Node 5: The Hallucination Checker

This is the most underimplemented component in most RAG pipelines. Post-generation grounding verification asks: does the answer we just generated actually come from the retrieved documents, or did the model confabulate?

class GroundingCheck(BaseModel):
    """Structured output for the hallucination checker."""
    is_grounded: bool = Field(
        description="Whether the answer is fully supported by the provided documents"
    )
    ungrounded_claims: list[str] = Field(
        description="List of specific claims in the answer that cannot be verified "
                   "in the source documents. Empty list if fully grounded.",
        default_factory=list
    )
    confidence: Literal["high", "medium", "low"] = Field(
        description="Confidence in the grounding assessment"
    )
    reasoning: str = Field(
        description="Brief explanation of the grounding assessment"
    )

def check_hallucination(state: AgenticRAGState) -> AgenticRAGState:
    """
    Verify that every factual claim in the generated answer 
    can be traced back to a source document.
    """
    
    # Build the full context used for generation
    context = "\n\n".join([
        f"[{doc['source']}]: {doc['content']}" 
        for doc in state.relevant_documents
    ])
    
    system_prompt = """You are a meticulous fact-checker for AI-generated content.
    
    Your job is to verify whether a generated answer is fully supported by the 
    provided source documents. Check every specific factual claim:
    
    - Numbers, dates, version numbers, thresholds
    - Procedural steps and their ordering  
    - Names, identifiers, configurations
    - Causal relationships and logical conclusions
    
    A claim is ungrounded if it:
    1. States something not mentioned in any source document
    2. Contradicts what the source documents say
    3. Makes an inference that isn't directly supported (even if plausible)
    
    Be thorough. A confident-sounding wrong answer is worse than "I don't know."
    """
    
    user_prompt = f"""Source documents used to generate this answer:
    ---
    {context}
    ---
    
    Generated answer to verify:
    ---
    {state.generation}
    ---
    
    Is every factual claim in this answer supported by the source documents?"""
    
    response = client.beta.chat.completions.parse(
        model="gpt-4o",
        messages=[
            {"role": "system", "content": system_prompt},
            {"role": "user", "content": user_prompt}
        ],
        response_format=GroundingCheck,
        temperature=0
    )
    
    check = response.choices[0].message.parsed
    state.grounded = check.is_grounded
    
    if check.ungrounded_claims:
        state.reasoning_trace.append(
            f"Hallucination check: FAILED. Found {len(check.ungrounded_claims)} "
            f"ungrounded claims: {'; '.join(check.ungrounded_claims[:3])}"
        )
    else:
        state.reasoning_trace.append(
            f"Hallucination check: PASSED with {check.confidence} confidence. "
            f"{check.reasoning}"
        )
    
    return state

def route_after_hallucination_check(state: AgenticRAGState) -> str:
    """
    If grounded: finalize the answer.
    If not grounded and retries remain: trigger a re-retrieval with augmented context.
    If not grounded and no retries: return answer with a caveat.
    """
    if state.grounded:
        return "finalize"
    
    if state.rewrite_count < state.max_rewrites:
        state.reasoning_trace.append(
            "Routing: Answer not grounded. Attempting retrieval augmentation."
        )
        return "augment_and_retry"
    
    state.reasoning_trace.append(
        "Routing: Answer not grounded but max retries reached. "
        "Will finalize with caveat."
    )
    return "finalize_with_caveat"

Wiring the Graph with LangGraph

Now we assemble all nodes into a LangGraph StateGraph. This is where the routing logic becomes executable.
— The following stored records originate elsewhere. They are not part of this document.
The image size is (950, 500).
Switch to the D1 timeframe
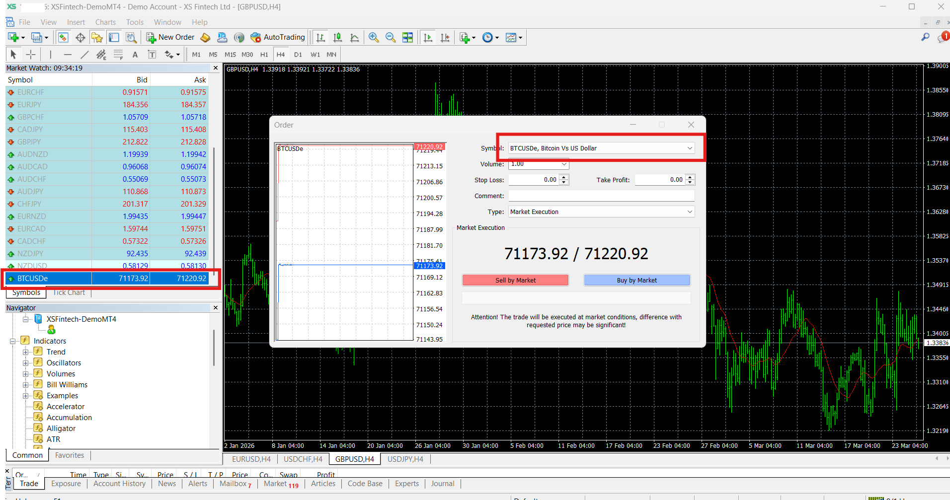click(298, 55)
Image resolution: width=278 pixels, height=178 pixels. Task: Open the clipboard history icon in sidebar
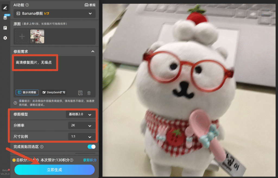(x=5, y=28)
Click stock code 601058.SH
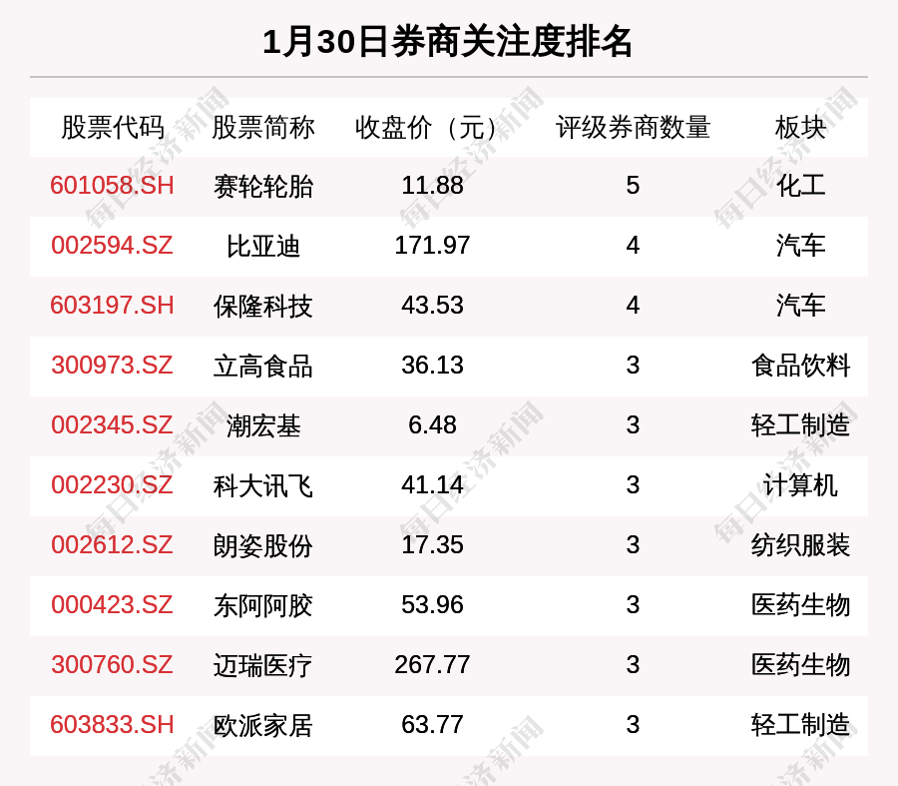 pos(112,186)
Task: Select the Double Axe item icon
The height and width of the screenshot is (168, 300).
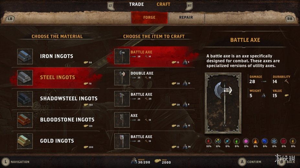Action: [x=122, y=77]
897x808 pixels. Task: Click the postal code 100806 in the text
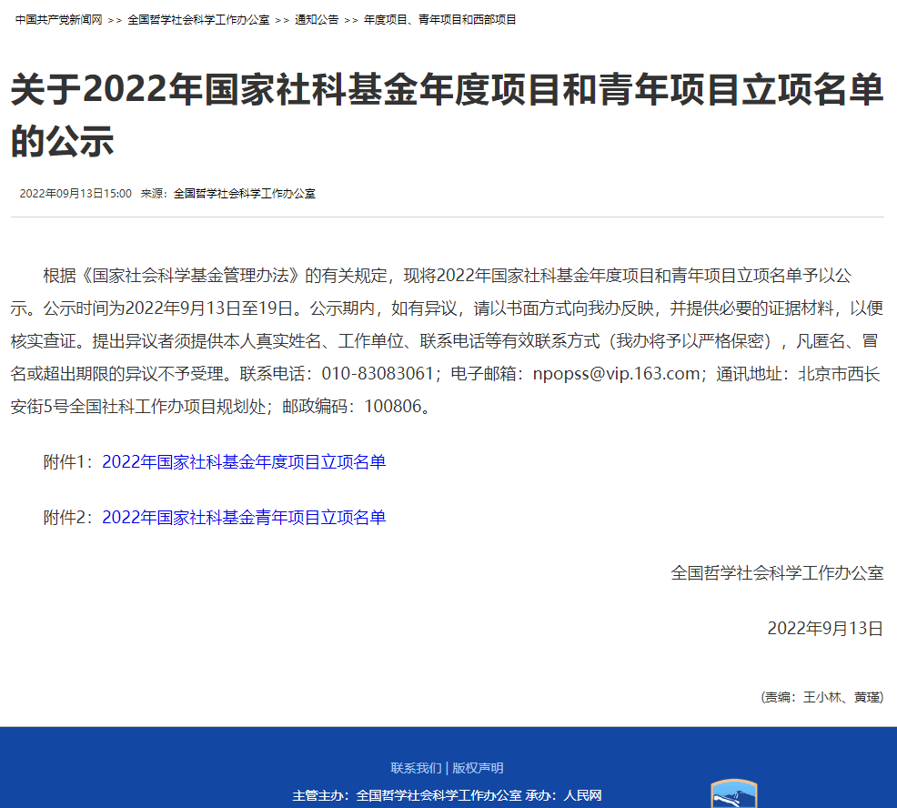coord(393,407)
from langgraph.graph import StateGraph, END

def fallback_response(state: AgenticRAGState) -> AgenticRAGState:
    """Called when max retries are exhausted without finding relevant docs."""
    state.final_answer = (
        f"I was unable to find relevant information in the knowledge base to "
        f"answer your question: '{state.original_query}'. "
        f"I attempted {state.rewrite_count} different query formulations "
        f"without finding sufficient evidence. Please try rephrasing your "
        f"question or check if this topic is covered in the knowledge base."
    )
    state.failure_reason = "max_retries_exhausted_no_relevant_docs"
    return state

def finalize_answer(state: AgenticRAGState) -> AgenticRAGState:
    """Commit the generated answer as the final answer."""
    state.final_answer = state.generation
    return state

def finalize_with_caveat(state: AgenticRAGState) -> AgenticRAGState:
    """
    Commit the generated answer but prepend a caveat about unverified claims.
    This is better than suppressing the answer entirely when retries are exhausted.
    """
    caveat = (
        "⚠️ Note: The following answer may contain claims that could not be "
        "fully verified against the source documents. Please verify critical "
        "details independently.\n\n"
    )
    state.final_answer = caveat + (state.generation or "No answer was generated.")
    return state

def augment_and_retry(state: AgenticRAGState) -> AgenticRAGState:
    """
    When hallucination is detected, formulate a targeted follow-up query
    to retrieve the specific facts that were confabulated.
    """
    # In a more sophisticated implementation, this would analyze the
    # ungrounded claims and generate targeted retrieval queries.
    # For now, we fall back to query rewriting with hallucination context.
    state.current_query = (
        f"{state.original_query} - specifically looking for "
        f"factual details and specific values"
    )
    state.rewrite_count += 1
    state.generation = None  # Clear the failed generation
    state.grounded = None
    return state

# Build the graph
workflow = StateGraph(AgenticRAGState)

# Add all nodes
workflow.add_node("retrieve", retrieve)
workflow.add_node("grade_relevance", grade_relevance)
workflow.add_node("rewrite_query", rewrite_query)
workflow.add_node("generate", generate_answer)
workflow.add_node("check_hallucination", check_hallucination)
workflow.add_node("fallback", fallback_response)
workflow.add_node("finalize", finalize_answer)
workflow.add_node("finalize_with_caveat", finalize_with_caveat)
workflow.add_node("augment_and_retry", augment_and_retry)

# Set entry point
workflow.set_entry_point("retrieve")

# Add edges
workflow.add_edge("retrieve", "grade_relevance")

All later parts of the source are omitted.